La Dépêche du Midi : Comment expliquer en quelques mots le modèle de l’ultra fast-fashion ?
Manon Richert, Zero Waste France : L’ultra fast fashion, c’est un modèle qui repose sur une production extrêmement rapide et massive. Les Amis de la Terre ont recensé des milliers de nouveaux produits mis en ligne chaque jour sur certaines plateformes, c’est colossal. Ce modèle repose sur l’exploitation des travailleurs, d’abord, puisque plusieurs marques sont soupçonnées d’avoir recours au travail forcé, notamment celui des populations ouïghoures en Chine. Il exploite aussi les ressources naturelles car la majorité de ces vêtements sont fabriqués à partir de plastique, donc de matières fossiles comme le pétrole, le charbon ou le gaz.

On dénonce souvent l’impact environnemental de marques comme Shein, qu’en est-il ?

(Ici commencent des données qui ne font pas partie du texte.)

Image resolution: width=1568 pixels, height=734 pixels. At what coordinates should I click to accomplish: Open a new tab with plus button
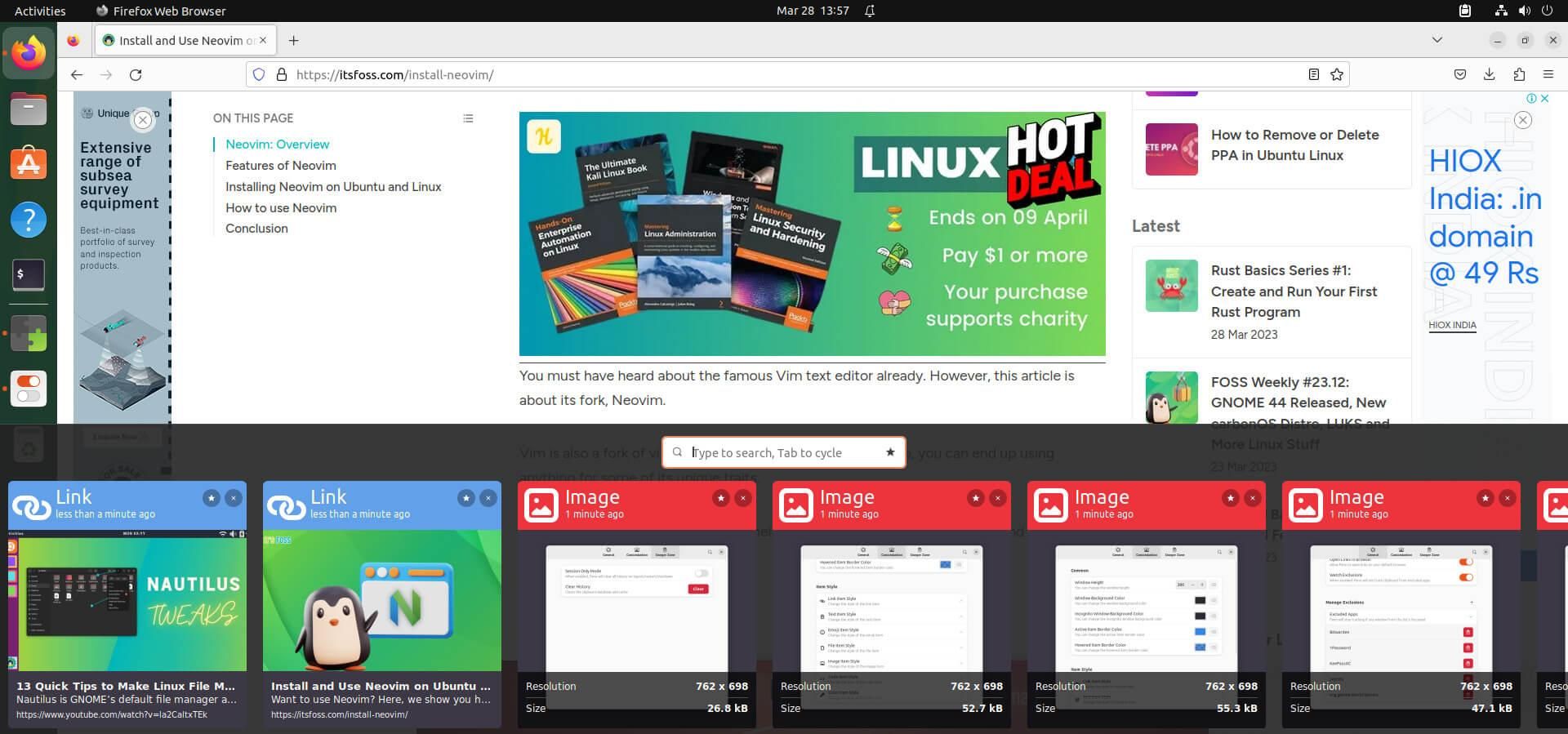(x=294, y=40)
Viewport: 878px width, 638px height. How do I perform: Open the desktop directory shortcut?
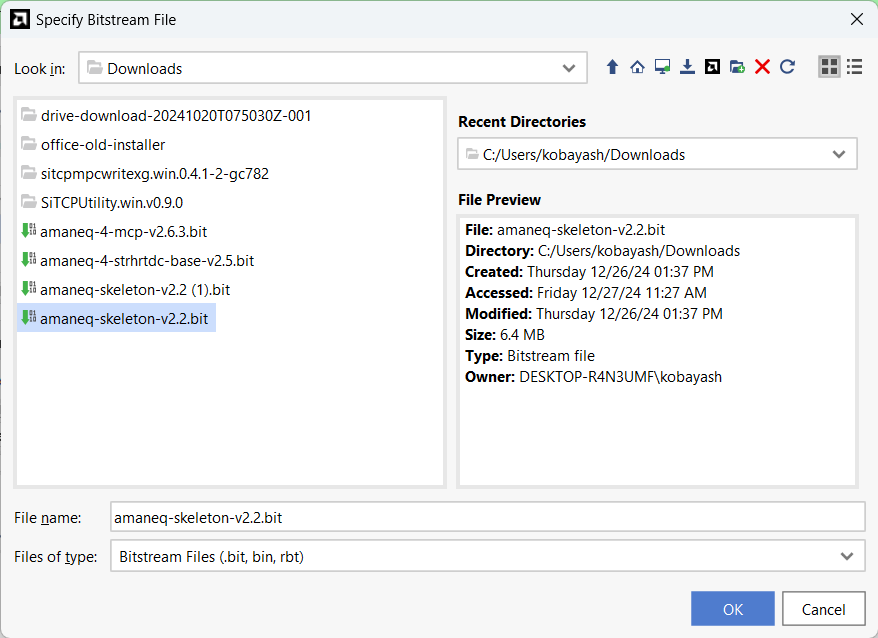tap(662, 67)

Ces matières entraînent des impacts environnementaux à toutes les étapes : extraction, transformation, utilisation et fin de vie des produits. Les vêtements en polyester, par exemple, se dégradent rapidement et relâchent des microplastiques à chaque lavage ou frottement. À la fin de leur vie, ils sont presque impossibles à recycler : aujourd’hui en Europe, moins de 2 % des déchets textiles sont effectivement recyclés pour fabriquer de nouveaux vêtements. La plupart finissent donc enfouis, exportés et, de plus en plus, incinérés. Il y a aussi le coût des transports car la matière première est extraite à un endroit, envoyée ailleurs pour être transformée, puis encore ailleurs pour être filée, teintée, cousue…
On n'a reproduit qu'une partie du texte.